**Exercise description:**
Please rewrite the data from the line with "Identify the location" to the line with "coordinates (450, 499).", substituting "Find" for "Identify" and leaving everything else unchanged.

━━━ Data supplied ━━━

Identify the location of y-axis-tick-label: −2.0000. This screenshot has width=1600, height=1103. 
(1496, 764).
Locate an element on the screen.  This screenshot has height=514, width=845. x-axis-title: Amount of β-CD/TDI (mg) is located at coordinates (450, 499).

━━━
━━━ Data supplied ━━━

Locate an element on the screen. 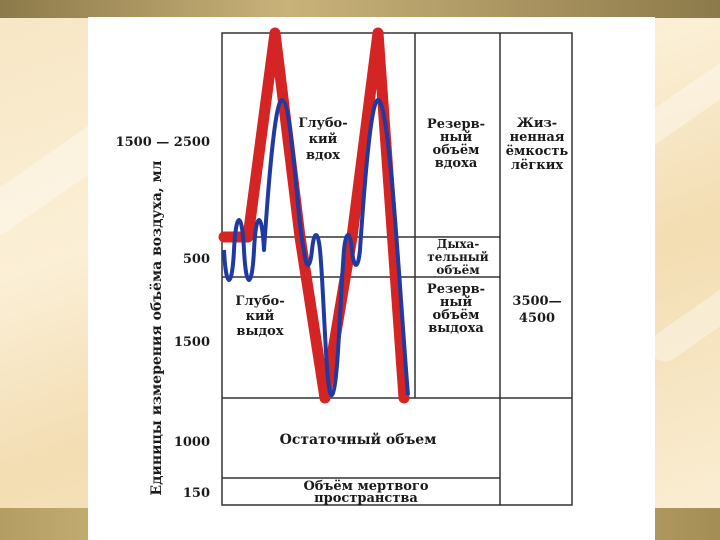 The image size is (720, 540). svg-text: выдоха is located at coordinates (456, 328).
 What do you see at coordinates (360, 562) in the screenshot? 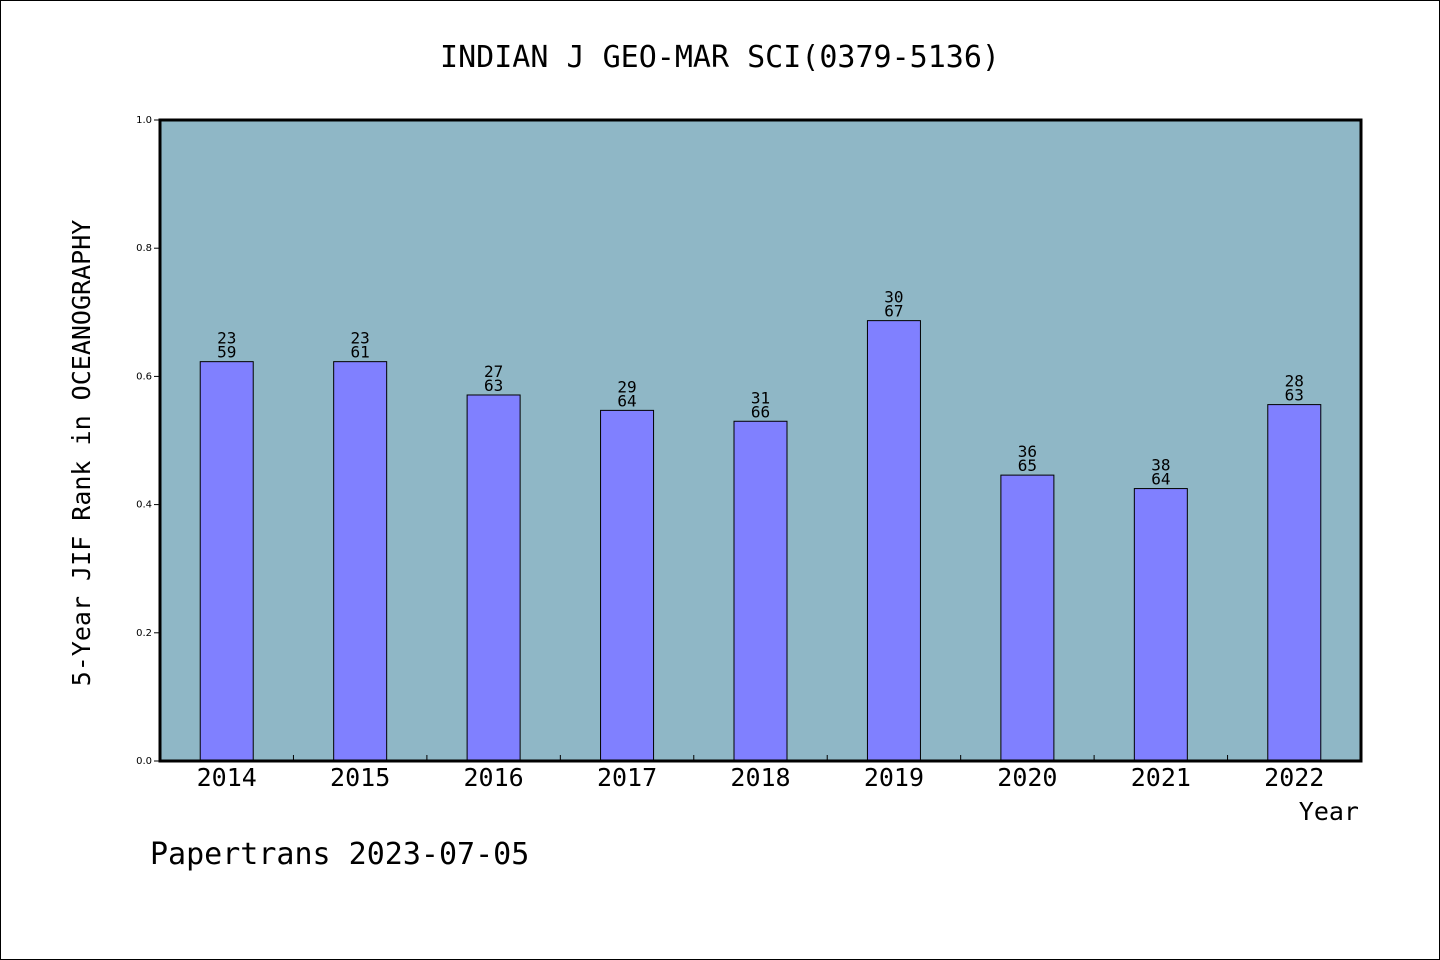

━━━

**Exercise output:**
Find the location of y-axis-tick-label: −2.0000. This screenshot has width=1600, height=1103. 
(1496, 764).
Locate an element on the screen.  This screenshot has height=514, width=845. x-axis-title: Amount of β-CD/TDI (mg) is located at coordinates (450, 499).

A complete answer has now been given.